Снова, как и в Петрозаводске, город разделился на два лагеря. Державин мешал лёгкому обогащению местных чиновников, давно связанных общими интересами с верхушкой тамбовского купечества. Снова сторонники Державина оставались в меньшинстве — и преобладали в их рядах люди пришлые, приглашённые губернатором. Это неудивительно: Державин показал себя максималистом-государственником, резкими выпадами задевал интересы благородного сословия, не говоря о купцах. Тамбовское дворянство побаивалось губернатора, который нисколько не прислушивался к местным помещикам, гнул свою линию без манёвров…
Гудович и Ушаков умело (не в пример Тутолмину!) составляли рапорты, им удалось настроить Петербург против Державина. Гудович представил Державина эдаким возмутителем спокойствия — а императрица страшилась смуты, старалась избегать колебаний. Даже если Державин прав в деталях, он ошибся стратегически: настроил против себя губернию, не сумел стать опорой наместника…
В лучшие дни тамбовской службы Державин переписывался с Вяземским — и князь в эпистолярном жанре общался с ним весьма уважительно.
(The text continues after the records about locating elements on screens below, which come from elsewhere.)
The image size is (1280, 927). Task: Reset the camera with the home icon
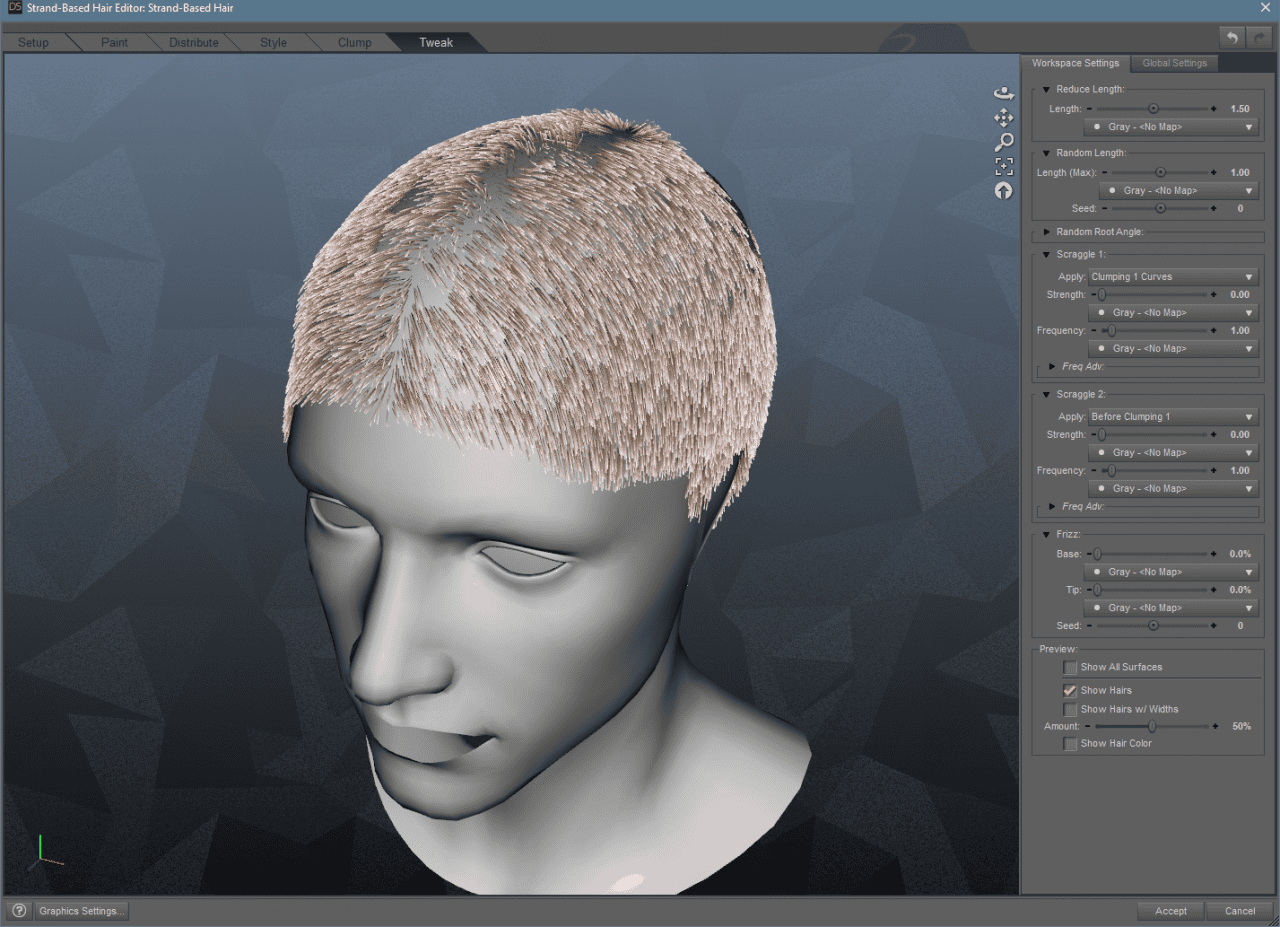[1003, 190]
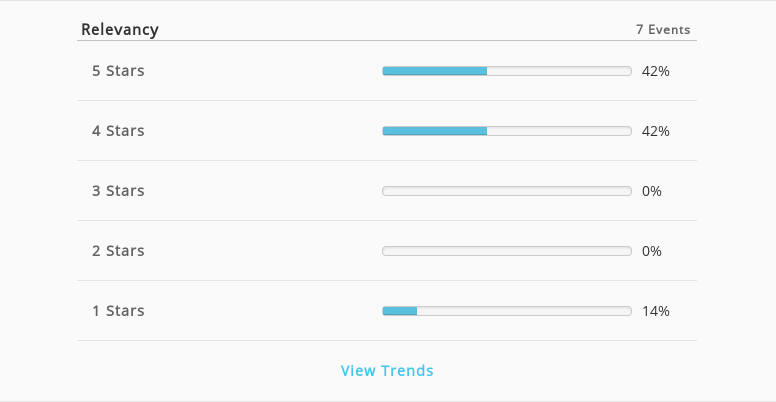Select the 3 Stars row label

click(118, 191)
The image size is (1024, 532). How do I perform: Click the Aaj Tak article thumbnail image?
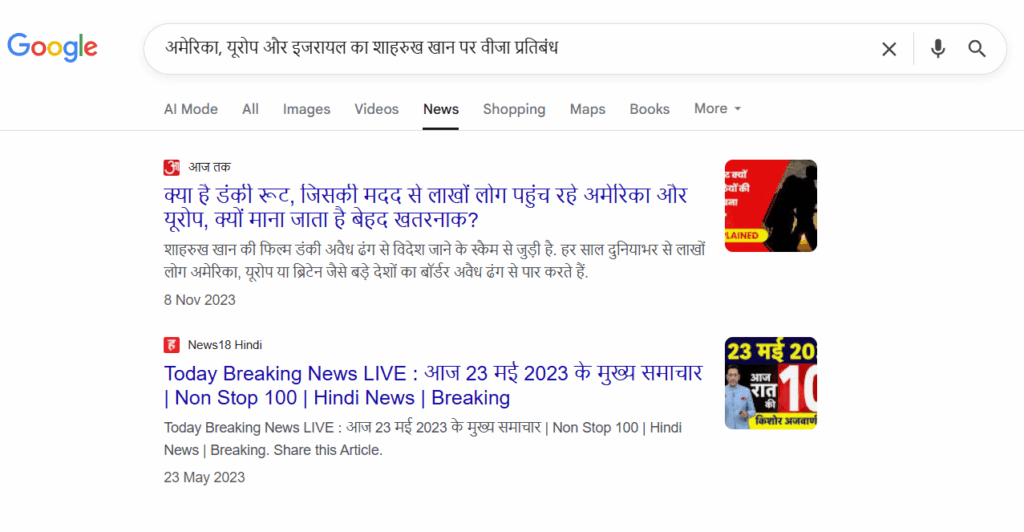coord(770,206)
Генерал-прокурор однажды даже пересёк Тамбовскую губернию — и Державин во время путешествия окружил его заботой и почётом. Но политес не в счёт. Вяземский всерьёз считал Державина зарвавшимся хвастуном, неспособным к государственной службе.
У Вяземского было немало поводов, чтобы придраться к Гудовичу. Князя не проведёшь: он видел, что злоупотребления корёжили жизнь и в Рязани, и в Тамбове. Сам генерал-прокурор неизменно держался в стороне от сомнительных комбинаций с губернаторами, был в этом отношении вне подозрений, за что и уважала его императрица. Ему вполне хватало бюджетных утаек. Но во всех конфликтах Вяземский (вот уж странное совпадение!) поддерживал противников Державина. Обидчивость и упрямство — эти два качества мешали Александру Алексеевичу простить и приблизить к себе Державина. За неуживчивый нрав, за насмешки над чтением «Полкана и Бовы», за шашни с Безбородко Вяземский, не любивший менять своих решений, навсегда вписал Державина в список своих врагов. Не всегда он явно демонстрировал свою ненависть к певцу Фелицы, но ни разу не упустил случая поставить его на место. В Тамбове Державин проявил всё ту же глупую горячность. Вяземский приметил её ещё в дни конфликта с Бутурлиным.